'A bad motherfucker.' Rick Friedman/Corbis/Getty Images

Glenn Loury, the distinguished economist and social critic, is a bad motherfucker: the bane of guilty white liberals and black race hustlers, eviscerating both with analytical precision and rhetorical prowess. He is also, it transpires from reading his memoir Late Admissions: Confessions of a Black Conservative, bad in the more straightforwardly Caucasian sense of that word.
“There’s two Tony Soprano’s,” Tony Soprano tells his therapist, Dr Melfi, in a last-ditch attempt to woo her. “You’ve never seen the other one. That’s the one that I want to show to you.” Loury similarly raises the spectre of two conflicting selves, but unlike Soprano who wants Melfi to see his good self while minimising his bad one, Loury wants to immerse the reader in the ways of Bad Glenn. Indeed, this is a deliberate strategy on his part, designed to foster the impression that he’s a reliable narrator. “The more self-discrediting information I deploy, the more credible I will become,” he surmises, echoing George Orwell’s dictum that an “autobiography is only to be trusted when it reveals something disgraceful”. “No sane person would invent the discrediting things I’m going to tell you about myself”, Loury writes, reasoning that having shown readers his worst they will be more inclined to believe the passages that “cast me in a more conventionally positive light”.
As an academic, economist and commentator, Loury has had a long and remarkably successful career, holding positions at elite American universities, including Brown, MIT and Harvard, joining the latter as a tenured full professor at the young age of 33. As a father, husband and friend, he has been decidedly less triumphant, and much of Late Admissions is devoted to documenting the myriad lies and betrayals he inflicted on those closest to him. Indeed, Late Admissions is so remorselessly frank and meticulous in tallying up Loury’s dreadful behaviour that the reader is apt to feel like a voyeur, engrossed and grossed out in equal measure.

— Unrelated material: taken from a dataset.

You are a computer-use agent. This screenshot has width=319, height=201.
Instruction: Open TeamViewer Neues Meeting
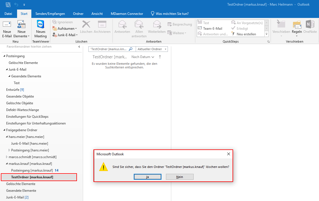click(41, 25)
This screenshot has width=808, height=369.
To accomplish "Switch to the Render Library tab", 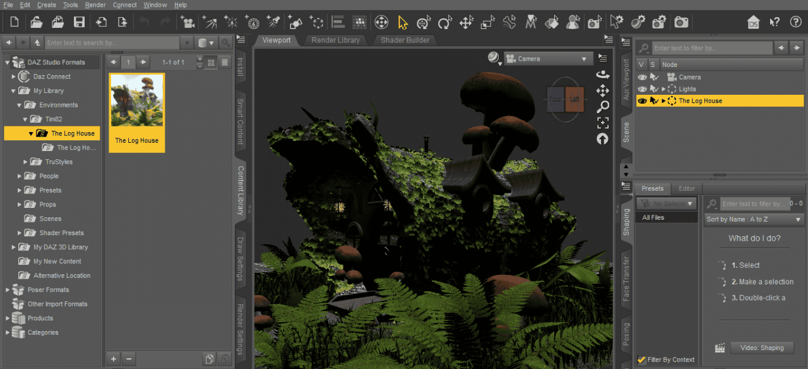I will pos(335,39).
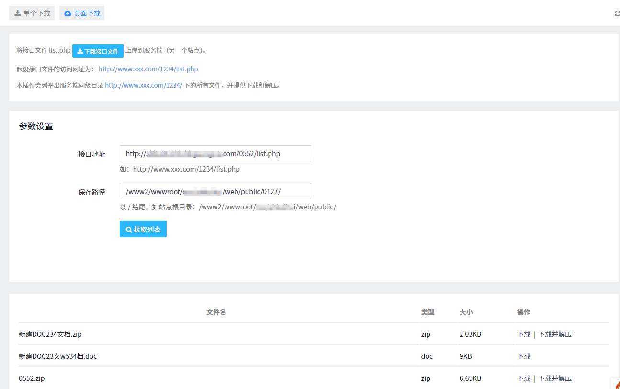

Over the course of several hundred pages, we learn that Loury is an absent father to his first two children; that he abandons another child that results from an affair and refuses to pay child support to the mother of that child; that he commits further multiple acts of infidelity during his second marriage; that he becomes a crack addict; that he cruises for hookers; that he has flings with his students; that he carries on with the wife of a best friend he knew since childhood; that he continues to cheat on his second wife throughout her struggle with cancer; and that he writes a mean obituary of a conservative friend (James Q. Wilson) because he thought it would make him popular among liberals. Confessions of An Enormous Douchebag would have been a more apt subtitle for Loury’s memoir.
Anyone who is prudish or puritanical should not read Late Admissions, for it is saturated in illicit sex. Loury recalls that his uncle Adlert had told him that the overriding goal in life, that what really mattered, was “to get as much pussy as you can”. Loury was in his teens when his uncle relayed this to him and it seems like he took it to heart. He has certainly had a lot of pussy, as Adlert would put it, and in recounting his many sexual conquests and romantic entanglements, he displays an almost adolescent pride, bordering on boastfulness. One of the funnier anecdotes he relates is how, when at a conference in Israel, he slopes off to an empty stretch of beach with his mistress, where after several minutes of “going at it” they draw the attention of two IDF soldiers. “A beautiful woman, an exotic beach on the other side of a great ocean, and me, the transcontinental jet-setter who made it all happen,” he writes. “To such lengths was I willing to go to in order to get what I wanted, and I wouldn’t be denied anything.”
Nor does or did Loury seem to have any misgivings about paying for sex, remembering “a wild few hours together” with two prostitutes in a hotel while away on business. “After they leave,” he writes, “I smile and think that I cannot wait to tell Adlert about this one.”